Heute gibt es etwa ein Dutzend verschiedene Elektronenmikroskope an der Empa und neue Geräteentwicklungen erschliessen auch die molekulare und atomare Ebene. Die Grundlagen dazu verdanke die Empa dabei Walter Muster, so Cornelia Bodmer-Roš.
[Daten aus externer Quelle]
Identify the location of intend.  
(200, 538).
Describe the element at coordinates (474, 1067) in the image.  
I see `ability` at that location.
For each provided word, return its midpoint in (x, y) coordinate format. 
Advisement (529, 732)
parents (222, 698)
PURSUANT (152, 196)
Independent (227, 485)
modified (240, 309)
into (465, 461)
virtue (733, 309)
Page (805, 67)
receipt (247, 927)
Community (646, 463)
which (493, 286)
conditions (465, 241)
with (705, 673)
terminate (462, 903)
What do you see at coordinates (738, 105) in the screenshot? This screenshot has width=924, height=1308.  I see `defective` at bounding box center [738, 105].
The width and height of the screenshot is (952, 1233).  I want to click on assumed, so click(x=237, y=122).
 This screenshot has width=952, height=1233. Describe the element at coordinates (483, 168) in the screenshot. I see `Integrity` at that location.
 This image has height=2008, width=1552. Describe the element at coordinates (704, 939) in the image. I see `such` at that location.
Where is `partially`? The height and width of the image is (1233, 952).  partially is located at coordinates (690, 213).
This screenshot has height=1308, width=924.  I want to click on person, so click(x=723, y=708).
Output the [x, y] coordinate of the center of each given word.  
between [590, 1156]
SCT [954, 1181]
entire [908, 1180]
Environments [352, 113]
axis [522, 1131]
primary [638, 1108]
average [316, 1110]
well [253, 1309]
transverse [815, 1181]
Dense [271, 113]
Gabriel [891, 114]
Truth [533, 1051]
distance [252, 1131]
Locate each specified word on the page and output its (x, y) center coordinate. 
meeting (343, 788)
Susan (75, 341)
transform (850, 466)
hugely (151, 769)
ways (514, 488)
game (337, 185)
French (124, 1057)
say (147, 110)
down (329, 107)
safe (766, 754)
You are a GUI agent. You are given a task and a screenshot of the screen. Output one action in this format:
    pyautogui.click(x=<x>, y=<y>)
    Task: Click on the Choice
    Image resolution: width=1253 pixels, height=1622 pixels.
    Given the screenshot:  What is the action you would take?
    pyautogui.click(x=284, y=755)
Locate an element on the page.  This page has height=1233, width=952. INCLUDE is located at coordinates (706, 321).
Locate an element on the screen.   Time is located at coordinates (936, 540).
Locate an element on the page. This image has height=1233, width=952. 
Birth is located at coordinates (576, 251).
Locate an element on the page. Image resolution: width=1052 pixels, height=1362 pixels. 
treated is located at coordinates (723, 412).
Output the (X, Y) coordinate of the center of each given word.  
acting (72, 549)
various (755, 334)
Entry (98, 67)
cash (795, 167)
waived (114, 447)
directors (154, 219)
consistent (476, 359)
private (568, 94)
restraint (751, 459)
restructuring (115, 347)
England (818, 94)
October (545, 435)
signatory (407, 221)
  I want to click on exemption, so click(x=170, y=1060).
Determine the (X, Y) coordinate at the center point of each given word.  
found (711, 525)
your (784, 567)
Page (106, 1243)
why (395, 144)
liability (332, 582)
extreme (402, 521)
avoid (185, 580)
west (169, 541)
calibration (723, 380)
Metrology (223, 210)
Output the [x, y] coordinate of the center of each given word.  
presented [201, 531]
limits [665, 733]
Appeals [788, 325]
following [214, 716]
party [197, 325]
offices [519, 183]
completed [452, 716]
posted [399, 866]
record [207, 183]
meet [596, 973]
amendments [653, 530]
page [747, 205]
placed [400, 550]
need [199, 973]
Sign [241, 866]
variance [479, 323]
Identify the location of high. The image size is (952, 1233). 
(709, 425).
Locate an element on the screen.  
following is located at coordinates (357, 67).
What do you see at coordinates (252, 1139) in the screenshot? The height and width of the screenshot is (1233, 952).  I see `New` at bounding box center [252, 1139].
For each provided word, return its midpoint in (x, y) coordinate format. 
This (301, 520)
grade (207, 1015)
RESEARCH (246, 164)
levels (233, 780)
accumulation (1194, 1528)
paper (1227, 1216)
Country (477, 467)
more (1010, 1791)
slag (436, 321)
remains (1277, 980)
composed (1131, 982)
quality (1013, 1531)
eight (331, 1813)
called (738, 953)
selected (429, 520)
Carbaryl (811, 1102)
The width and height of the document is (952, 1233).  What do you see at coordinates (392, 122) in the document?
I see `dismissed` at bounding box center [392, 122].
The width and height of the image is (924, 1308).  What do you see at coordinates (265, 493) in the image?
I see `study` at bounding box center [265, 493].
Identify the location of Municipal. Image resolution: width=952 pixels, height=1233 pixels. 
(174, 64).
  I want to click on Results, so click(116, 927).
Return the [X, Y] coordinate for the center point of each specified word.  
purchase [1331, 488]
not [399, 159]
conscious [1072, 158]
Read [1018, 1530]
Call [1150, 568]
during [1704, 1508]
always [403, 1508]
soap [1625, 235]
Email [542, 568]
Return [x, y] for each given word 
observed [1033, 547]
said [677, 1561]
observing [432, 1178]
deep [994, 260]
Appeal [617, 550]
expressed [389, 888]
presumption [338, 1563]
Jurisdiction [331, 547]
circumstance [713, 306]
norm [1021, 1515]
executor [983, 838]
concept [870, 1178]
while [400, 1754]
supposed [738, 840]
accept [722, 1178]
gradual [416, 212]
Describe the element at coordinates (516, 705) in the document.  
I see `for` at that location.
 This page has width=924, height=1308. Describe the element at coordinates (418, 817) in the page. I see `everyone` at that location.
Vor allem als Leiter der Abteilung Metallkunde, Metallographie und später des Ressorts Metalle habe Walter Muster im Zusammenhang mit Untersuchungen an Bewehrungs- und insbesondere Spannstählen wichtige Beiträge zum Bauwesen erbracht. Zu jener Zeit prägte die Vorspanntechnik viele bedeutende Brücken in der Schweiz, und – unterstützt durch die Empa-Forschung – haben sich Schweizer Firmen beachtliche Weltmarktanteile bei Vorspannsystemen erobert. Zudem geht der erfolgreiche Aufbau der Empa-Aktivitäten im Bereich Hochleistungskeramik auf Muster zurück, die er bereits früh als ein Forschungsgebiet mit Zukunft „gesichtet“ hatte. Auch die Umwandlung der ehemaligen Materialprüfungsstelle der Gruppe für Rüstung in Thun in die heutige forschungsorientierte Empa-Abteilung Werkstofftechnologie geschah unter Walter Musters Führung. Nicht nur durch seine Lehrtätigkeit an der ETH zählte er in den vergangenen zwanzig Jahren zu den Generalisten in der Schweizer Werkstoffszene. Sein Wissen habe er stets uneigennützig für die Empa eingesetzt sowie auch wissenschaftlichen Partnern und Schweizer Firmen zur Verfügung gestellt. In Anbetracht seiner aussergewöhnlichen Leistungen für die Empa habe das Mirko-Roš-Komitee daher im vergangenen Dezember entschieden, Walter Muster mit der goldenen Medaille auszuzeichnen.

Er sei über die Ehrung überrascht, sagte Muster sichtlich bewegt als er den Preis entgegennahm. Es erfülle ihn mit Stolz und Freude, in der gleichen Reihe mit Alfred Rösli, Aftab Mufti und Christan Menn stehen zu dürfen. Dies sei zweifellos ein Höhepunkt seiner langjährigen Berufslaufbahn und mache ihm den Abschied von der Empa leichter, so Muster.